Norwich Astronomical Society was founded in 1945 by six men who met regularly to discuss their hobby and wanted to formalise their interest in astronomy. As the society developed, meeting regularly, it gained more new members so that it needed to build its own observatory and this was first located on Daniels Road, Norwich. With the impact of light pollution the society moved to a location on Colney Lane, on the southern edge of the city. The society was situated there for over 20 years and continued to develop its observing facilities. When plans were drawn showing that the new Norfolk & Norwich University Hospital was to be its next door neighbour NAS had to find a new location not affected by the increasing light pollution and found a site at Seething in South Norfolk and we have been there since 1994. This is in a dark skies location and on a good night you can see the arm of the Milky Way and many deep space objects.
Norwich Astronomical Society sit on a 2 acre site which it has developed and currently consists of a clubhouse and cabin; 2 viewing domes, Herschel and Genesis; two run-off observatories for astrophotography; sixteen telescope pads, 10 of them with electrical power and a small collection of telescopes available to NAS members. The Society has also developed the landscape of the site for local wildlife. The observatory facilities take up 1 acre of the site whilst the other half has been left as a managed wildlife area giving the site a County Wildlife status. Even the pond has a known history dating back over a 100 years.
The Seething site was once part of a large World War II airfield. Seething Airfield started construction in 1942/43. It was one of the first Norfolk airfields that as built specifically for the American 8th Air Force, used by the 448th bomb group who flew Consolidated B24 Liberators. Their first mission was 2/12/1943.
NAS has a membership averaging 150 and regularly meet on Fridays for club night with members staying to the small hours of the morning. We are a friendly, welcoming group. On good nights you will find members spending their time looking through telescopes or imaging and when it is cloudy you will find us in the clubhouse where we shared images, play pool or sit in groups chatting. We don’t spend all our time talking about astronomy but you are quite welcome to if you wish. We have a great club atmosphere and you would be most welcome to visit us on a club night and chat over a cuppa. Becoming a member allows you to fully use the observational facilities at the society, the extensive library, attend members’ talks and develop skills and knowledge from the breadth of experience from other knowledgeable members.

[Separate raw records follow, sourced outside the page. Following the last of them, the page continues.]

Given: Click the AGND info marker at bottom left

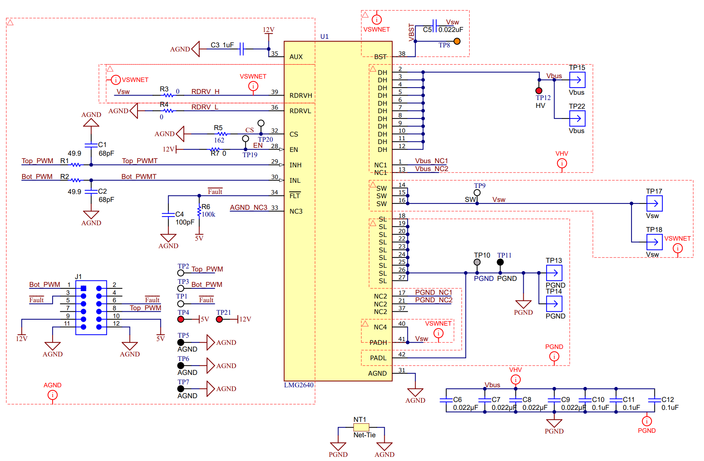Looking at the screenshot, I should (x=53, y=395).
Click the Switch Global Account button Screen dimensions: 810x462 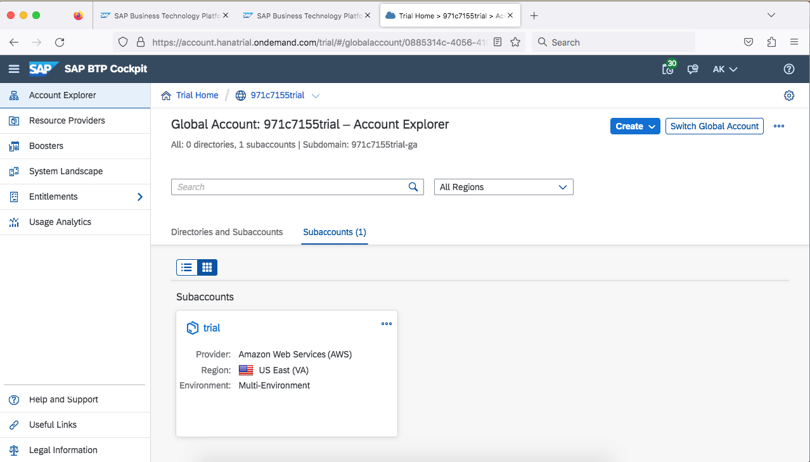[x=714, y=126]
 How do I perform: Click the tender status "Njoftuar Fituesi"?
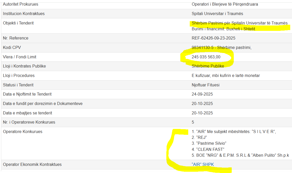point(206,85)
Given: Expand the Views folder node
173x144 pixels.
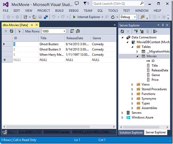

As a registered charity our aims and objectives are to promote and advance the public understanding of astronomy and to provide facilities for those wishing to study astronomy. We provide outreach by holding public nights, group visits and participating in activities that help promote astronomy. In doing this work we rely heavily on members to volunteer their help and without them we would not be the society we are today who meet weekly at great facilities with a great club atmosphere.